In the end, Andrews figured that if he was going to have a run-in with Walters, it might as well be over something fairly major, like burning up the core of a precious SCEV powerplant.

“Do it,” he told Spencer. “A direct order, and if you want me to use my code to access the vehicle engineering module, I’ll be happy to do it.”

“Nah, I got it. Just back me up when someone tries to nail my ass to the wall. Gimme a sec, I’ll use the station back here.” With that, the swarthy crew chief returned to the multipurpose workstation located only a few feet away. Choi looked back at him, then at Andrews.

“You’re putting him on the line, Mike,” he said softly.

“He’s not doing shit, I’m the one who doesn’t want to be out here in this storm,” Spencer said. “You see the size of it? That thing’ll last for a week before it blows out, and frankly, this thing smells like a can of farts. And I want out.”

“The fart smell would be mostly
your
fault, Spencer,” Leona Eklund said, her voice carrying to the cockpit over the roar of the rig’s engines and the various creaks, groans, and scrapes caused by the vehicle’s transit over the rough terrain. Andrews had to grin. It was true; one of the biggest drawbacks to crewing with Todd Spencer was the fact he emitted an exceptionally vile amount of swamp gas, no matter what he ate, and no matter what medication had been prescribed to prevent it. Whatever foulness lurked inside him, Spencer’s body tried valiantly to eject it through his sphincter.
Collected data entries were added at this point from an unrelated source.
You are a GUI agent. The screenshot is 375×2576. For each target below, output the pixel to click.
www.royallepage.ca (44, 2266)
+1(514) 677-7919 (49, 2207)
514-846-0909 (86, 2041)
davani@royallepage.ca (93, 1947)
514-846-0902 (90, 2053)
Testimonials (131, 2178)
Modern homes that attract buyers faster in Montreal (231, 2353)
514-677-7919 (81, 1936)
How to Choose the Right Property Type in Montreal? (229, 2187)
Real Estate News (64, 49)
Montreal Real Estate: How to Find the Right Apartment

“Yeah, yeah, too bad all of us can’t fart potpourri like you do, princess,” Spencer said. “Captain, I’ve raised the threshold on number one, but listen, you’ve got maybe three, four minutes until it fails. Keep that in mind.”
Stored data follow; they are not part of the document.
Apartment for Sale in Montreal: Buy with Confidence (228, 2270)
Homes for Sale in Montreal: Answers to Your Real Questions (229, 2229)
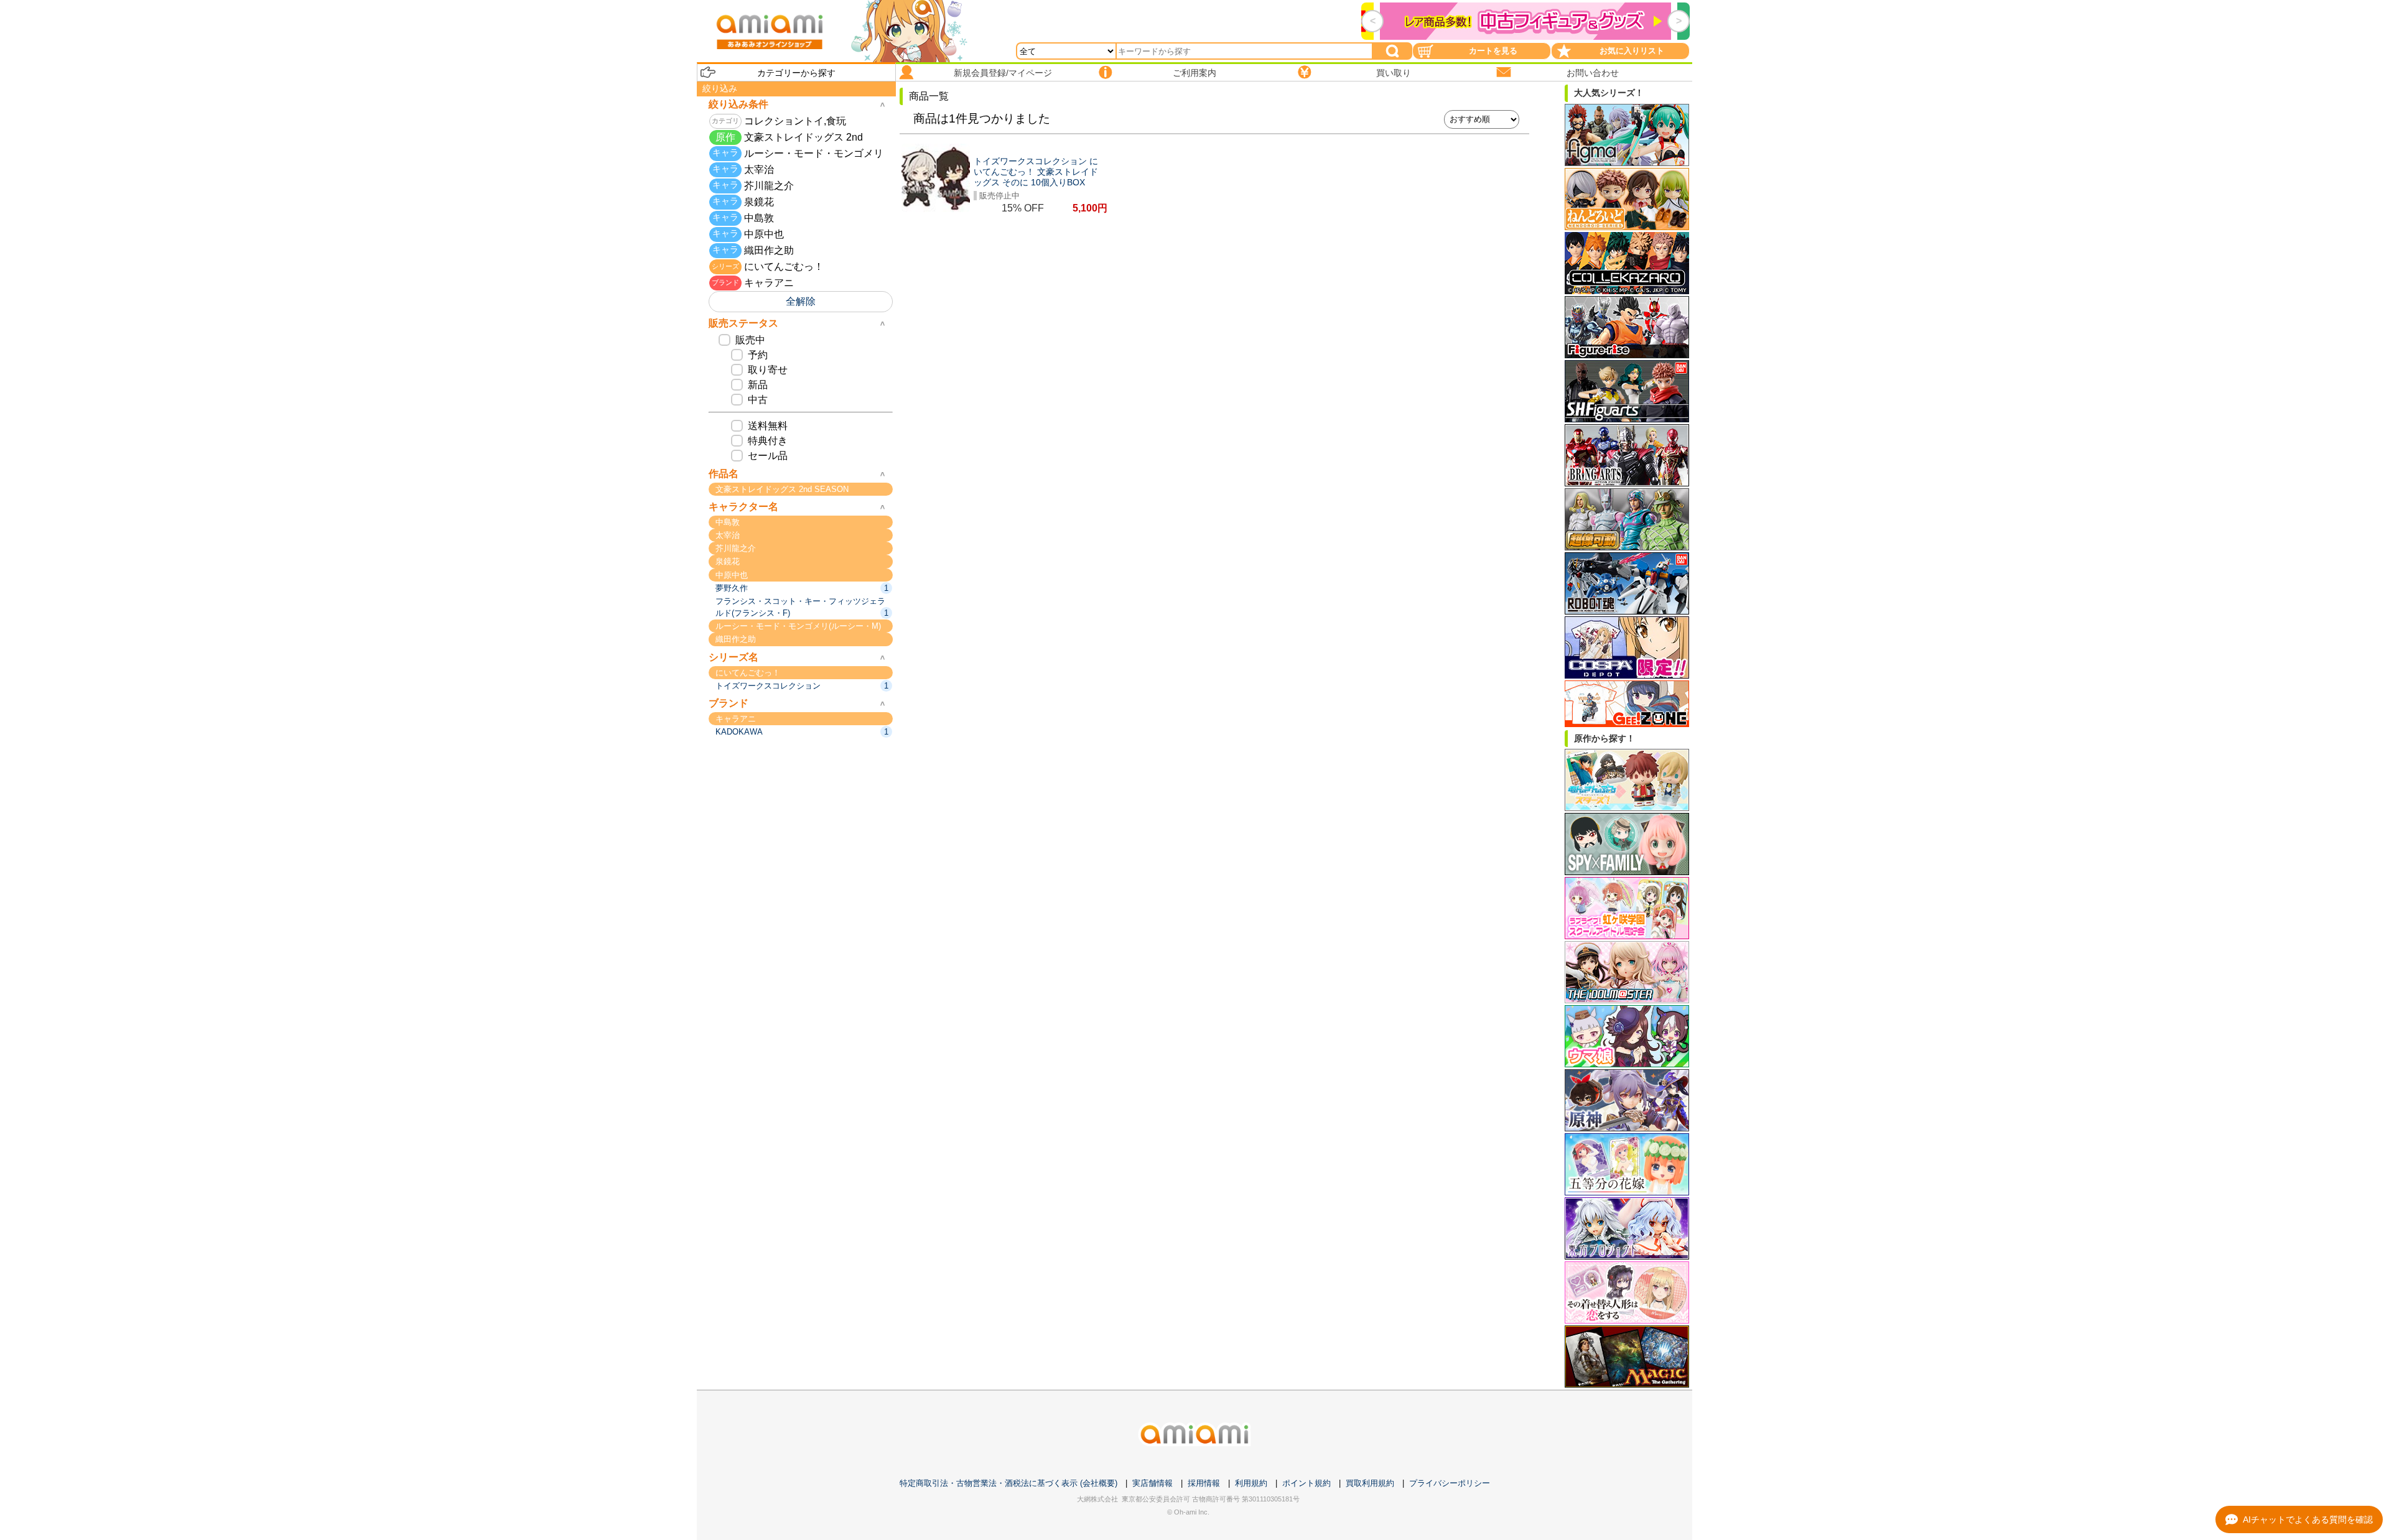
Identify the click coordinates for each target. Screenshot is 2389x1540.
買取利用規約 (1370, 1483)
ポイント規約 (1306, 1483)
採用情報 (1204, 1483)
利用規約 (1251, 1483)
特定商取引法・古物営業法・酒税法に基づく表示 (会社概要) (1008, 1483)
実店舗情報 (1152, 1483)
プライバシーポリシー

“Roger that, Spence. Thanks.”

An alarm went off then, sharp and strident—the lightning strike indicator flashed in the corner of one primary display as the storm behind them fired off great discharges of electrostatic energy, one of the things that made the great sandstorms that plagued the former Midwestern United States such a terror for the SCEV teams to deal with. Not only did they pack hurricane-force winds, they also cast off powerful cyclones and great bolts of lightning that homed in on virtually anything metallic. Despite the vast amount of advanced technology that went into insulating the SCEVs, they were still comprised of a good deal of metal.